======== Dataset records ========

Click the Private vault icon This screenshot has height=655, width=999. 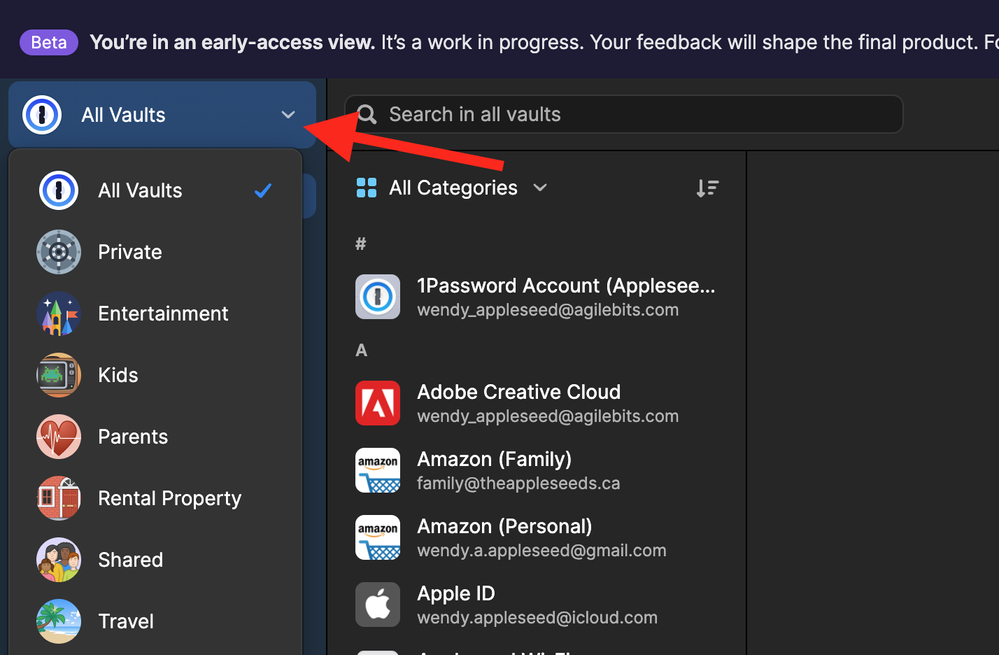pos(59,252)
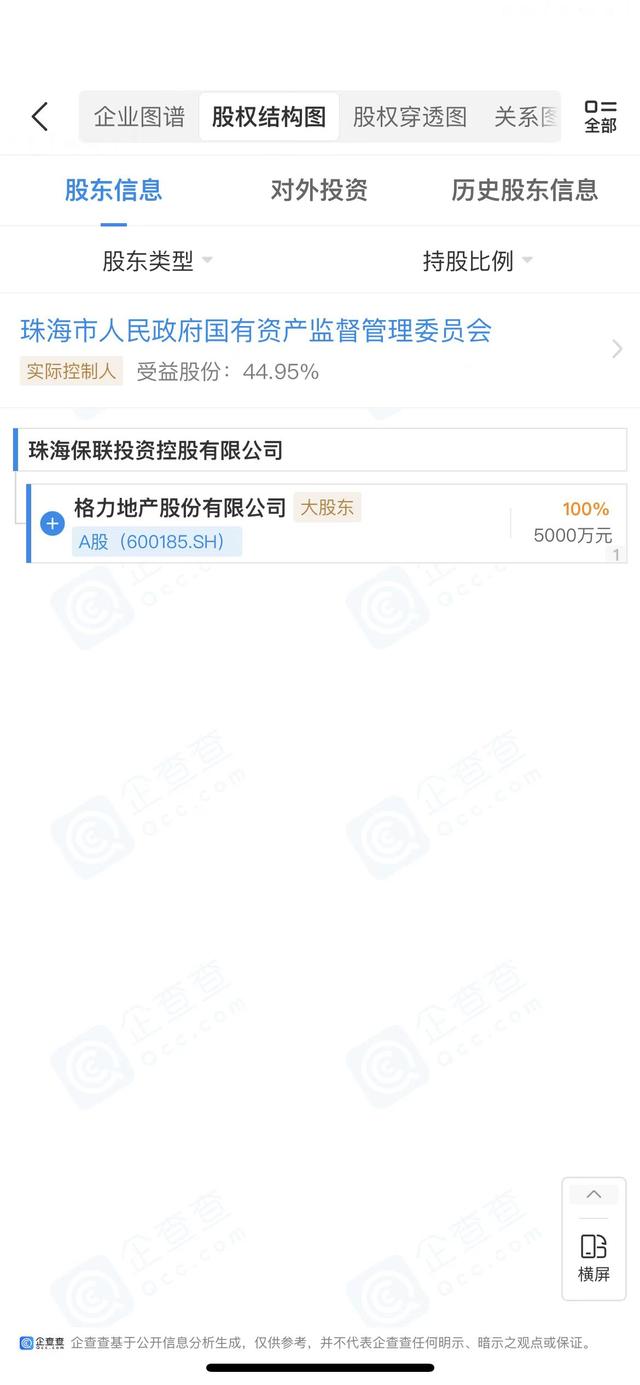This screenshot has height=1385, width=640.
Task: Open the 全部 menu icon
Action: coord(600,117)
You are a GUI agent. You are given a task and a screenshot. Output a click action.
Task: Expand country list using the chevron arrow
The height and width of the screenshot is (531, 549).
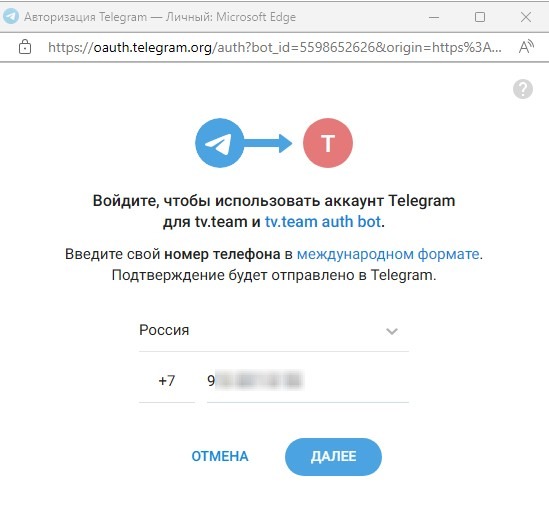[391, 331]
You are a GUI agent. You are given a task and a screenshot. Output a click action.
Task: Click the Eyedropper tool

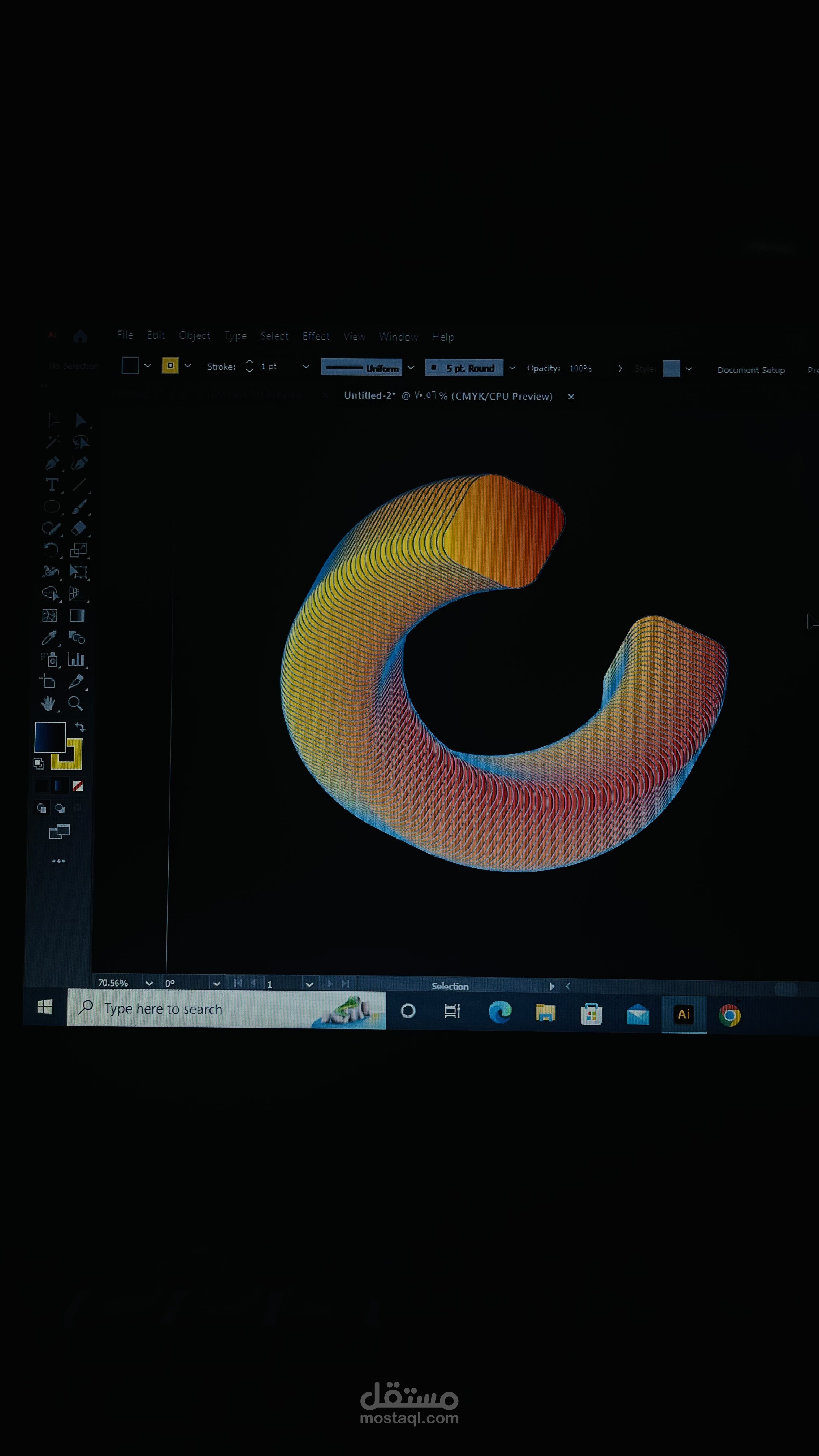coord(50,637)
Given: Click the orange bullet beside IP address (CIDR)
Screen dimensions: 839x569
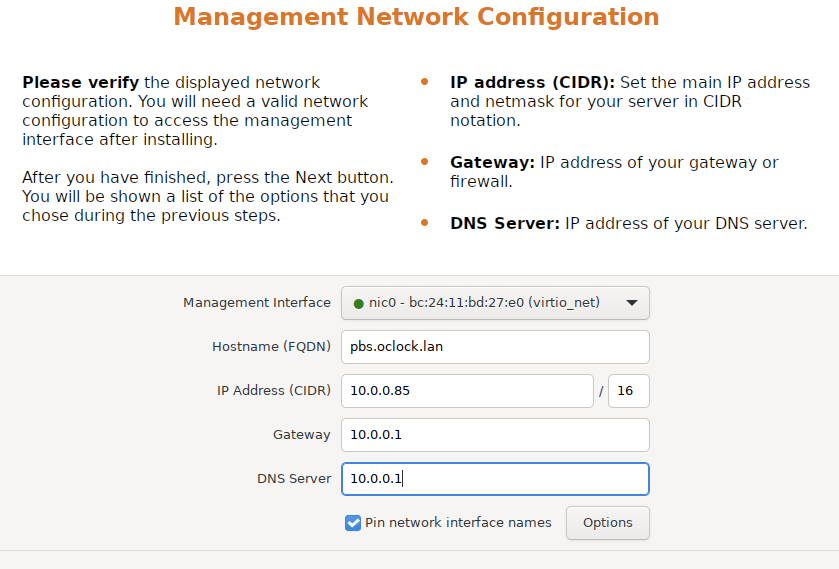Looking at the screenshot, I should coord(425,82).
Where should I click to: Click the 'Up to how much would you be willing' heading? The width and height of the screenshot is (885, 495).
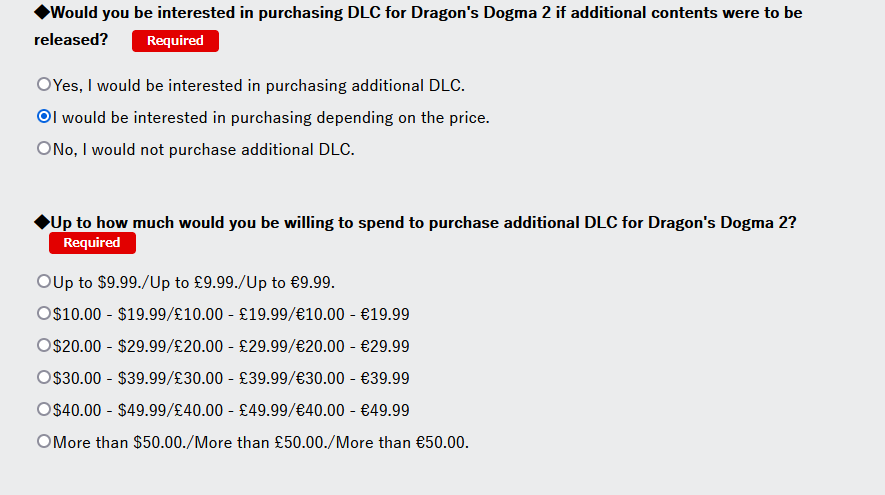pos(415,222)
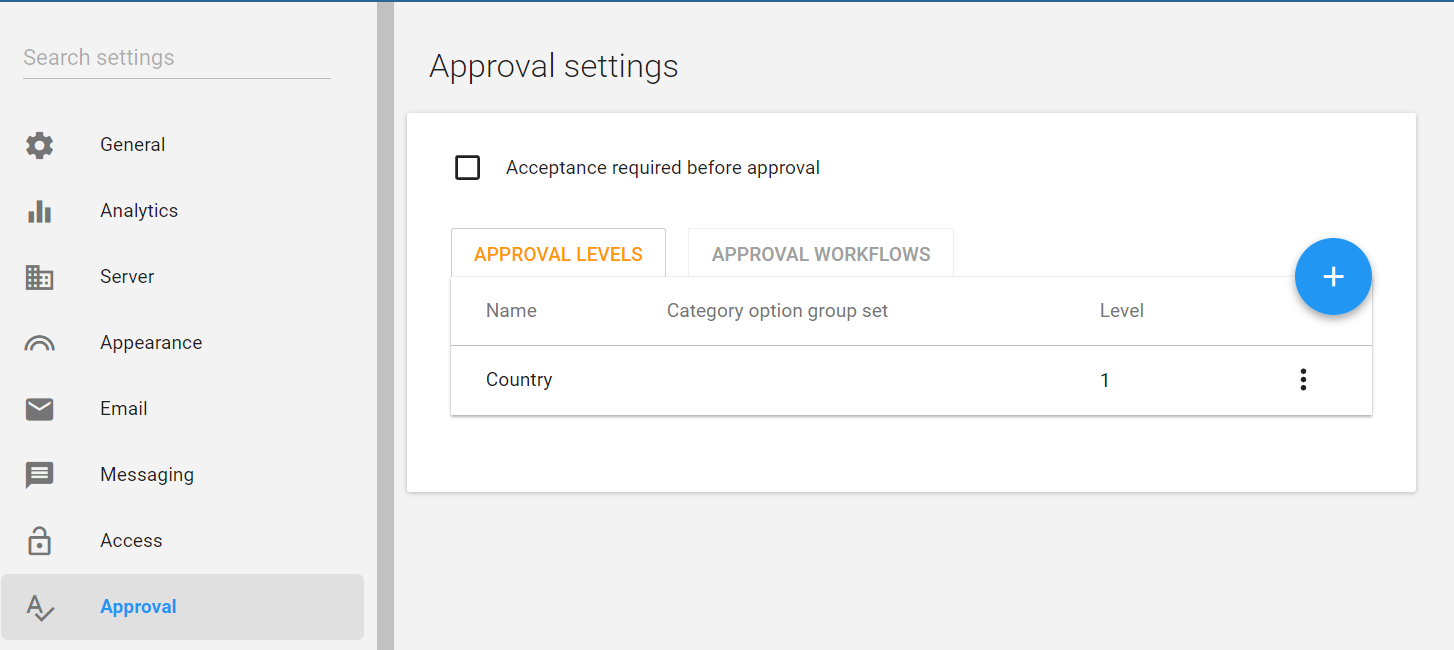Click the Level column header
This screenshot has height=650, width=1454.
click(1121, 311)
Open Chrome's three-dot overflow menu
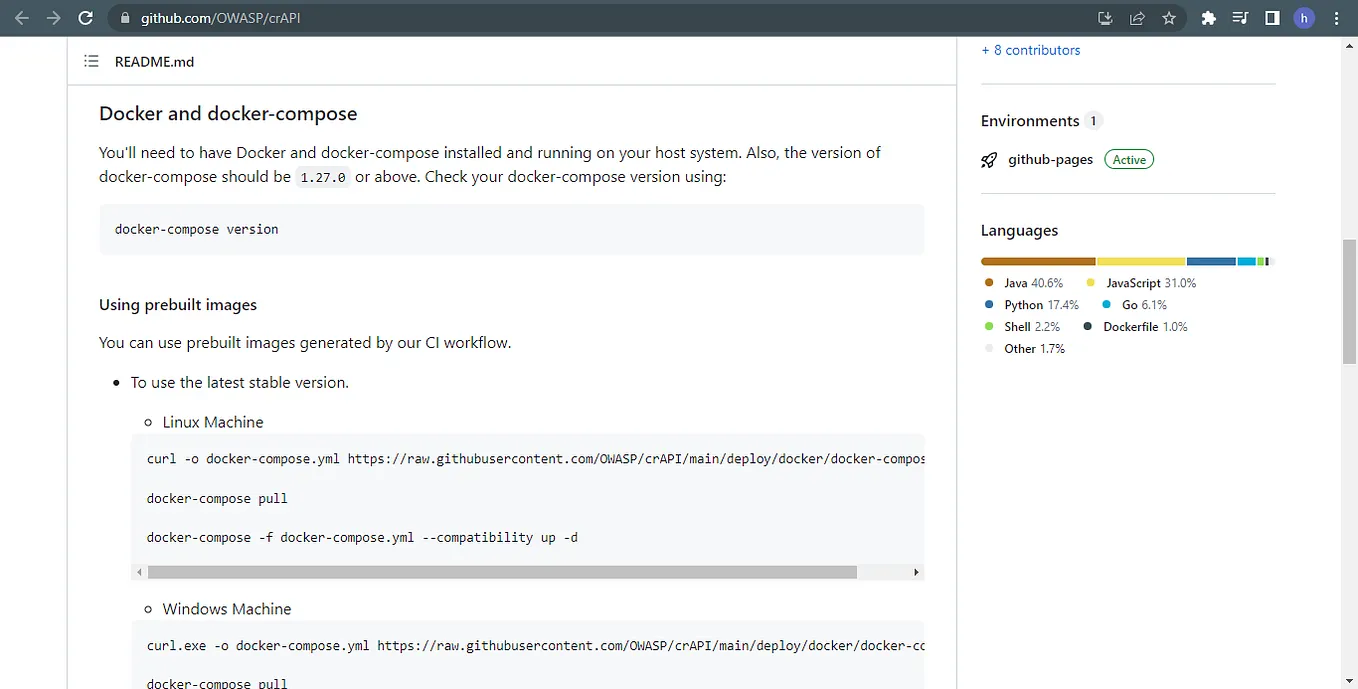 (1336, 17)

========

Work to complete ▸
Starting where a line contains "The height and" and finishing at the last line above, set down every line exactly as it reads, with no pictures.

Problem solution ▸
The height and width of the screenshot is (531, 549).
[391, 331]
You are a GUI agent. You are given a task and a screenshot. Output a click action.
Task: Click the Eyedropper tool

coord(50,637)
Given: Click the orange bullet beside IP address (CIDR)
Screen dimensions: 839x569
Looking at the screenshot, I should coord(425,82).
Where should I click to: Click the 'Up to how much would you be willing' heading? The width and height of the screenshot is (885, 495).
pos(415,222)
Click the Level column header
This screenshot has height=650, width=1454.
click(1121, 311)
Open Chrome's three-dot overflow menu
 (1336, 17)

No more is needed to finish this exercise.